Confidence Game

Computers. Networks. The Internet. Mobility. Security. Put them all together, and you’re working in a complex world. Complex now, and growing more so every day.

The growth of telecommuting and the common availability of Internet access have expanded the usefulness of computers into every industry. Unfortunately, it’s also made security issues even more complex-and the responsibility for ensuring security more challenging.

No longer does network security stop at the corporate firewall, the software bastion that keeps unauthorized intrusions at bay. The expanded, global dimension of online business now means that network administrators have to struggle with a whole new world of corporate security issues.

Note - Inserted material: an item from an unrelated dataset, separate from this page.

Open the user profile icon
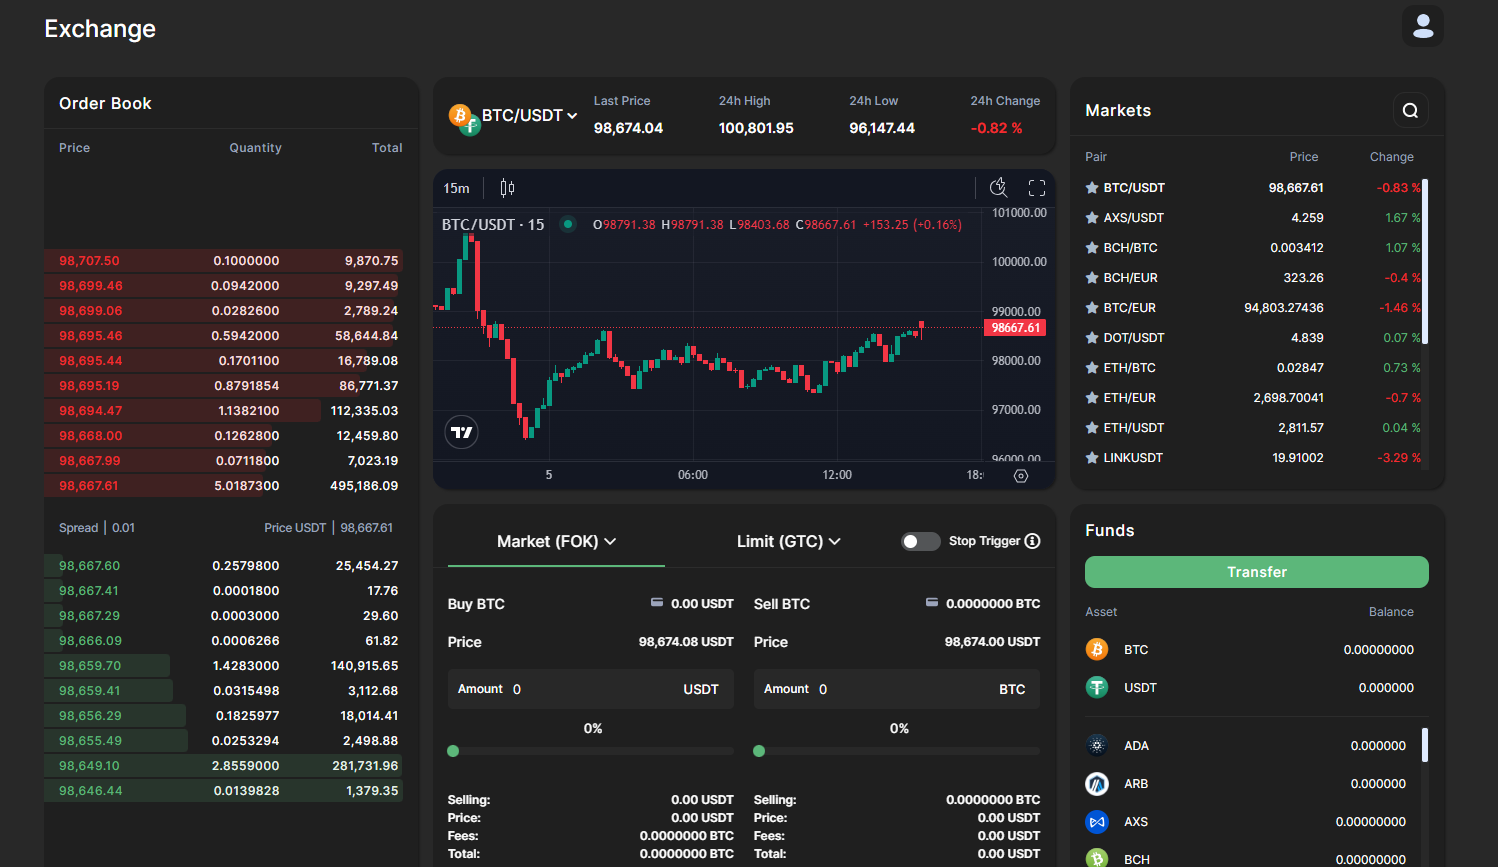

For trucking companies, with staff who work remotely, connecting to the company network from off-site locations brings new problems to the fore, such as unapproved application software, unknown home network configurations and attached devices, and unauthorized password and account-management practices.

One of those issues is simply the security and availability of wireless handsets and devices.
Until recently, authentication (the process of determining whether someone is, in fact, who they say they are) on wireless-Web access devices was only possible at the system server level via wireless transport layer security, the mobile equivalent of SSL (Secure Socket Layer, a security protocol that’s part of the Microsoft and Netscape browsers). Class-3 authentication, another security protocol that works at both the server and client levels and is a prime enabler for the growing mobile commerce market, is only just beginning to see widespread use.

If your mobile network’s security is inadequate, the consequences go far beyond issues about the integrity of the network itself. In fact, they even go beyond the viability of the company, extending all the way to the development of new and profitable marketspaces.

Communications industry analysts say concerns about security issues for mobile-enabled networks are part of why the full-scale adoption of mobile commerce is proceeding slowly.
In today’s business world, there’s a new dream of a mobile workforce helping to create millions of dollars worth of new business.

However, the reality is that it’s happening for only a small number of businesses and will remain only a dream for the rest, unless issues of mobile networks security can be resolved.

As happened with the development of electronic commerce, end users need to be assured that their privacy and the reliability of their online transactions are not at risk.

The good news is that some products have already come to market which address a number of critical mobile security issues. That means that companies concerned about the security risks involved with letting end users access network resources via wireless devices can breathe a little easier.

Among those new products are enhancements recently added to Tivoli System’s (www.tivoli.com) security management software. Tivoli (a subsidiary of IBM Corp.) has upgraded its SecureWay Policy Director, server software that lets IT staff manage the authentication of end users centrally, ensuring that only appropriate network resources are accessible to them. The new enhancements add support for Wireless Access Protocol (a specification that allows wireless devices such as cellular phones to be used for Internet access) in the product’s Policy Director feature, centralizing the management of cell phones, PDAs, and other handheld devices. The revised software is designed to prevent IT staff from having to set up separate, dedicated security systems for wireless Internet users.

Intel Corp. (www.intel.com) recently brought to market a solution that addresses a critical gap in previous network security products: a first high-speed, security network adapters for mobile PCs. The new connections help protect confidential information, such as intellectual property, financial transactions, human resource records and customer demographics, transmitted across a local area network (LAN).

With Intel’s new adapters, organizations can now implement comprehensive LAN security solutions, enabling mobile PCs, desktop PCs and servers to utilize Internet Protocol Security (IPSec) encryption. IPSec provides up to 168-bit, triple Data Encryption Standard (3DES) protection, one of the world’s highest levels of data security. (By comparison, the highest encryption level available of Web browsers is 128-bit.)

It seems that both the problem and the solutions are more complex than ever before. The result, however, is that secure mobile networks allow businesses to do their work more efficiently, more profitably, and-most important of all-more confidently.